**Task:**
Put everything from the line containing "You are a GUI" down to the end of the records into a numbered list, skipping blank lines and leaving out the pictures.
--- Materials provided ---
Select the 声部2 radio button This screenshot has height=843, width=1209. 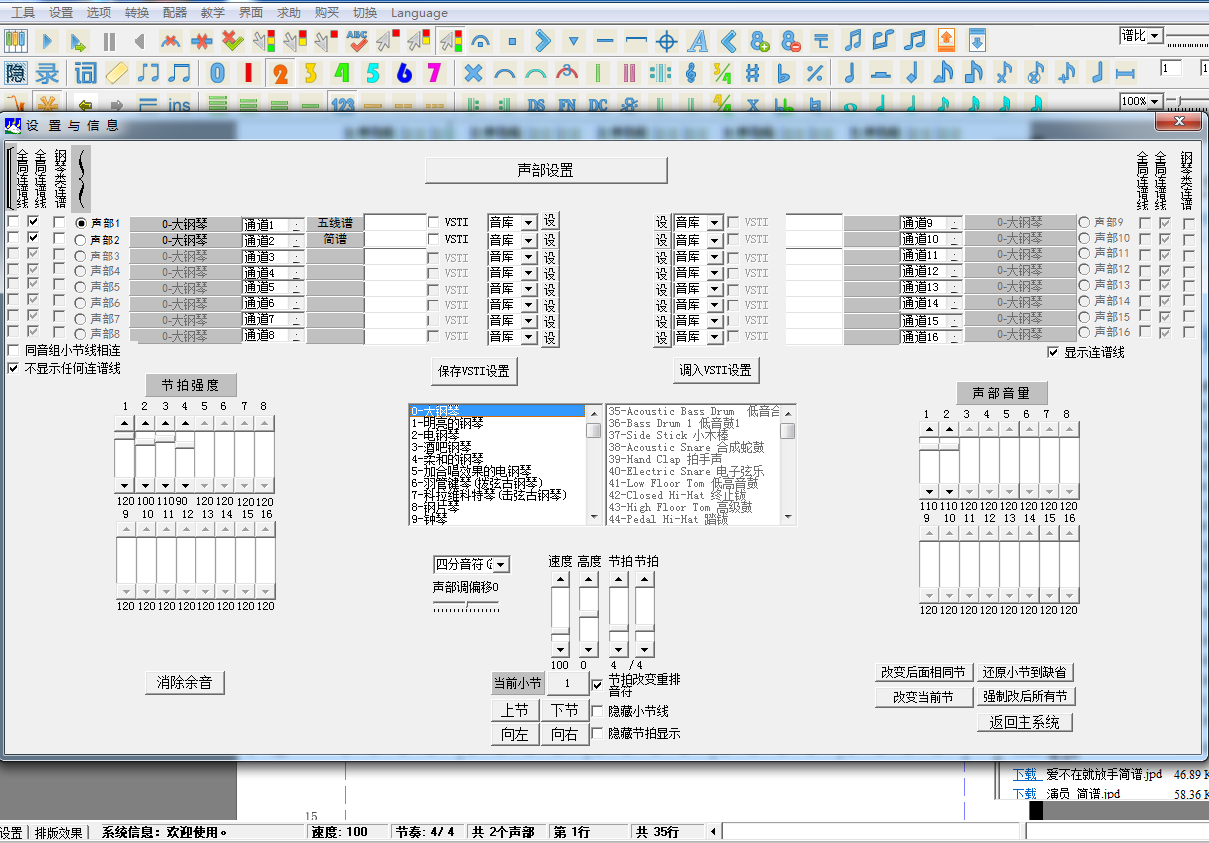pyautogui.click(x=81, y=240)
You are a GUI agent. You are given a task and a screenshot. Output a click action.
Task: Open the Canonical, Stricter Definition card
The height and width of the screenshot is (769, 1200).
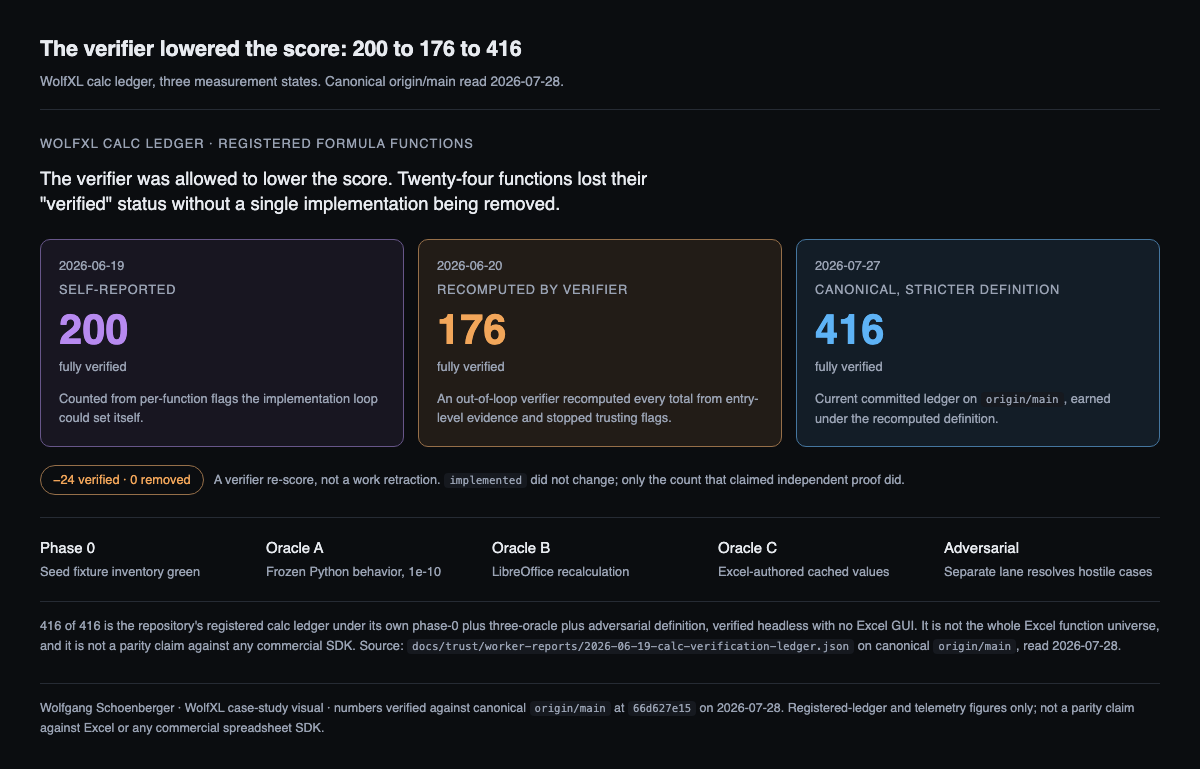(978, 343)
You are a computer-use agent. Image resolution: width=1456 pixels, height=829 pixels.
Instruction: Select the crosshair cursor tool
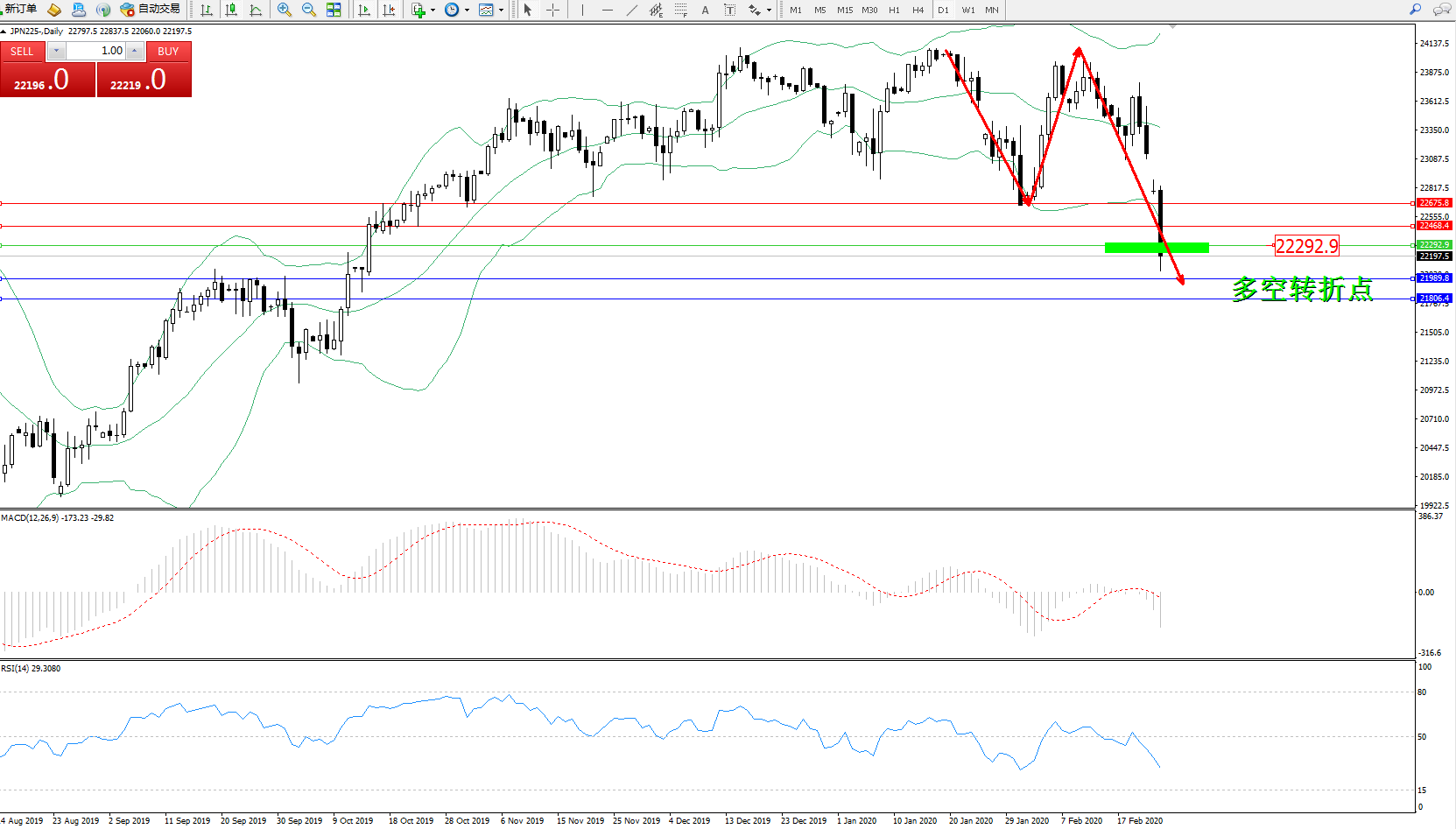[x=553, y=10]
---
**Exercise answer:**
1. You are a GUI agent. You are given a task and a screenshot. Output a click action.
2. Task: Open the Canonical, Stricter Definition card
3. The height and width of the screenshot is (769, 1200).
4. (978, 343)
5. You are a computer-use agent. Image resolution: width=1456 pixels, height=829 pixels.
6. Instruction: Select the crosshair cursor tool
7. [x=553, y=10]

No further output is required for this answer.